Cameron's group has received letters of support from six prominent Black leaders including Sharon Brown Ross, a member of the Nova Scotia Human Rights Commission.

"The historical contributions of Dr. Ligoure are generally unknown by the public, including many Black African Nova Scotians," Brown Ross wrote in her letter, noting that the doctor's many successes came despite deeply embedded systemic racism at the turn of the century.

Two years after Ligoure graduated from Queen's, the university banned all Black students. He was also barred from entering the military when he moved to Halifax.

In her letter, Brown Ross says Ligoure was also denied hospital privileges when he arrived in the port city, which is why he established a private clinic in his home. The stately Queen Anne Revival style house, built in 1894, sits on North Street in the city's north end. It's now a rental property.

"Dr. Ligoure's efforts are exemplified during the 1917 Halifax Explosion in treating the injured in the city, which is an example ... of the lost history of Halifax," Brown Ross wrote.

On the morning of Dec. 6, 1917, a massive explosion levelled much of the city after a two wartime ships collided in the harbour, one of them laden with explosives. The blast killed almost 2,000 people and injured another 9,000 — many of them blinded by flying glass. 

On Jan. 25, 1918, Ligoure told the Halifax Disaster Record Office that his clinic was filled with injured people immediately after the explosion. "Very severe cases, jaws cut in, noses off," the file says. With only his housekeeper and a boarder to help him, Ligoure "worked steadily both night and day."

He treated hundreds of people, free of charge.

Brown Ross said council members should recall the "blemish in Canadian history" that resulted after the city's 1964 decision to bulldoze Africville, an African Nova Scotian community that was also in the city's north end.

The decision "was done to make way for urban renewal ... coupled with purposefully entrenching advantages of the well-connected and wealthy," Brown Ross wrote. "Please don't be coerced in repeating yet another historic erasure of a segment of Black African history in Halifax."

The city issued a formal apology to the former residents of Africville in 2010, but no compensation was offered.

Cameron says Ligoure's house remains at risk of demolition because the city is planning to widen nearby Robie Street. Since 2020, the regional municipality has issued 440 demolition permits, reflecting the fact that Halifax is now one of the fastest growing cities in Canada.

George Elliott Clarke, a former parliamentary poet laureate, also wrote a letter of support for Cameron, saying a heritage designation would help preserve a little-known but important part of Halifax's history.

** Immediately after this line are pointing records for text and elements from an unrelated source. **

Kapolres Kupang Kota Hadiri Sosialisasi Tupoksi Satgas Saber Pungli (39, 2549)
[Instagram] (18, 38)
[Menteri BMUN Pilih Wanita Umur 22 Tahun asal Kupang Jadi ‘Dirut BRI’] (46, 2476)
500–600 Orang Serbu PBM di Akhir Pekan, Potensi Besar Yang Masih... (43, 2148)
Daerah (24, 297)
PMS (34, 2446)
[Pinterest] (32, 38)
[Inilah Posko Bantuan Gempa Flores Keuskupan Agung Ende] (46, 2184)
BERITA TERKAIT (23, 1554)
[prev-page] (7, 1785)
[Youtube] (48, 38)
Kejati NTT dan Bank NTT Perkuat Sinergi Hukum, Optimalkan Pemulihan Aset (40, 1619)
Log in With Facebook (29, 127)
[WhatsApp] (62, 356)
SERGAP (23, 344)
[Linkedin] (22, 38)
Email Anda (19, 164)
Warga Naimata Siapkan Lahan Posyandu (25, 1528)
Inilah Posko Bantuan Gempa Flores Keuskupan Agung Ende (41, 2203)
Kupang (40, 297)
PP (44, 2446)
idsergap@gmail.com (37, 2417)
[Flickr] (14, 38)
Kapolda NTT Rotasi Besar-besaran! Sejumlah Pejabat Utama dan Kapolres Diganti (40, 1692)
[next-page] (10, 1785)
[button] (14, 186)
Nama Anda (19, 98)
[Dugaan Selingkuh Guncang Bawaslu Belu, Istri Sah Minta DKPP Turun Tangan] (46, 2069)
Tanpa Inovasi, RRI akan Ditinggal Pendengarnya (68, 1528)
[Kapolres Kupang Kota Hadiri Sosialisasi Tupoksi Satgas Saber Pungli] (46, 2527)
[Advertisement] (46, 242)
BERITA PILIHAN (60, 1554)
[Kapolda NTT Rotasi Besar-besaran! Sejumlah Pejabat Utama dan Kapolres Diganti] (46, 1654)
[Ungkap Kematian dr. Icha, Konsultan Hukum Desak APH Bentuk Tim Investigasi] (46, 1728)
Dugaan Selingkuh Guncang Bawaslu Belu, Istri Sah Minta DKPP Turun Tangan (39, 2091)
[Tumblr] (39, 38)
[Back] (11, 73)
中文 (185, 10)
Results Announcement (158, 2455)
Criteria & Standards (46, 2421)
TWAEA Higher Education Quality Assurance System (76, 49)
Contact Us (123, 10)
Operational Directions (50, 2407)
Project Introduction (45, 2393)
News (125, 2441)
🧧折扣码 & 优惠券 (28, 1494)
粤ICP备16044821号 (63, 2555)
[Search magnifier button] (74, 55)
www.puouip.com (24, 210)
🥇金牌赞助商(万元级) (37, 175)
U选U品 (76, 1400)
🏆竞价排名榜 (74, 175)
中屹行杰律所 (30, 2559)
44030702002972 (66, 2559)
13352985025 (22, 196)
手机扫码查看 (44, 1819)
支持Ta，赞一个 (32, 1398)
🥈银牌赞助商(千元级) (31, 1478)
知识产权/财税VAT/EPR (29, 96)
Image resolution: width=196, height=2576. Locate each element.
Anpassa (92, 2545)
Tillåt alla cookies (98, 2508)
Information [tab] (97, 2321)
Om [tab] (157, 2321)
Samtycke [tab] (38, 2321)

"Late have we been to recognize the civic charity of Nova Scotia's first Black doctor — just as we have been slow to salute the heroism and self-sacrifice of the Nova Scotia-mustered No. 2 Construction Battalion that he helped to found," wrote Clarke, who grew up in Halifax and is now a professor at the University of Toronto.

"It would be a terrible irony were a survivor of the (Halifax Explosion) ... to have his residence and clinic destroyed a century later by 'development,' a process often ignorant of the past and over eager to exploit present 'opportunity,' without a care for posterity."